O SR. PEDRO SIMON (PMDB-RS. Pronuncia o seguinte discurso. Sem revisão do orador.) - Sr. Presidente, Srs. Senadores, a Senadora Benedita comentou que esteve no Rio Grande do Sul e se referiu a um caso que considero dramático e grosseiro ao mesmo tempo. Eu me assustei porque a Senadora disse que se tratava de um rodeio, e como há muitos rodeios no Rio Grande do Sul, pensei que esse acontecimento tivesse se passado lá. Está me informando S. Exª que ocorreu em São Paulo. Fico satisfeito que não tenha sido no Rio Grande do Sul, mas considero dramático que tenha sido no Brasil. Tem razão S. Exª quando demonstra até que ponto chega um País.

Na verdade, não me passa pela cabeça que esse Prefeito ou essa gente tivesse o objetivo de desmoralizar, de humilhar, de espezinhar. Não era esse o objetivo, sem dúvida. Mas, lá pelas tantas, as regras morais, de buscar o que está certo e o que está errado, caem no ridículo, caem em uma desmoralização tão grande que o cidadão comete atos como esse. De repente, em um rodeio, cheio de gente, larga-se uma criança, negra, mas que poderia ser branca, nua, andando e correndo, para o público cair na gargalhada. Se é que caiu, porque, na verdade, não tinha por quê.

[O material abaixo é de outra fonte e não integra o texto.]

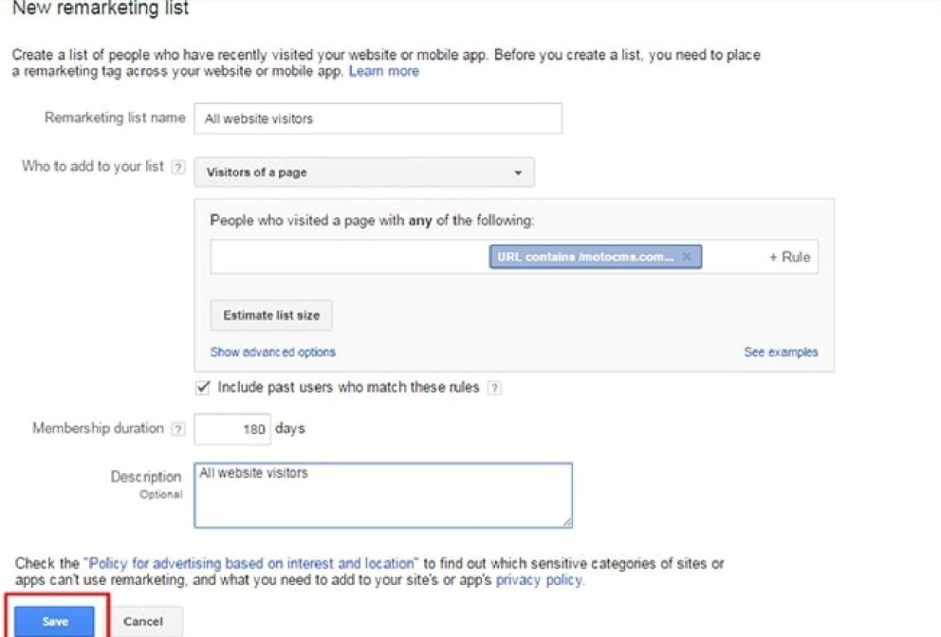This screenshot has width=941, height=637.
Task: Save the remarketing list
Action: point(55,621)
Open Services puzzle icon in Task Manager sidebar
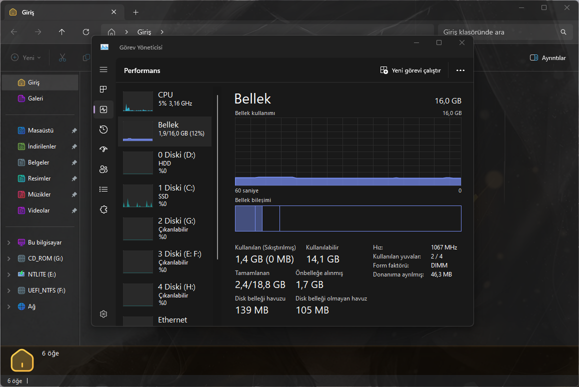 click(104, 210)
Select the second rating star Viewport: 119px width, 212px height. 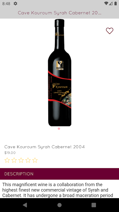(14, 160)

Essas coisas acontecem no Brasil por uma questão muito simples: este é o País da impunidade. Essas coisas acontecem no Brasil por uma razão essencialmente simples: esse Prefeito não roubou galinha, esse Prefeito não foi a uma favela e roubou um pão, esse Prefeito não fez algo que é do costume da gente simples, humilde, fazer, porque quem é rico, quem tem dinheiro não rouba galinha - esse é o "colarinho branco". Esse rouba dinheiro de banco, grandes quantias, esse é empreiteiro, é empresa, é Senador, é Deputado, esse ganha comissão, esse ganha sei lá o quê. Para esse não acontece nada. E como não acontece nada, o Prefeito, esse, tem a certeza de que não vai acontecer nada. Ou a Senadora pensa que vai acontecer alguma coisa com ele? Alguém nesta Casa imagina que com esse Prefeito vai acontecer alguma coisa? Não vai. E é de repetição de impunidade mais impunidade que os fatos se repetem.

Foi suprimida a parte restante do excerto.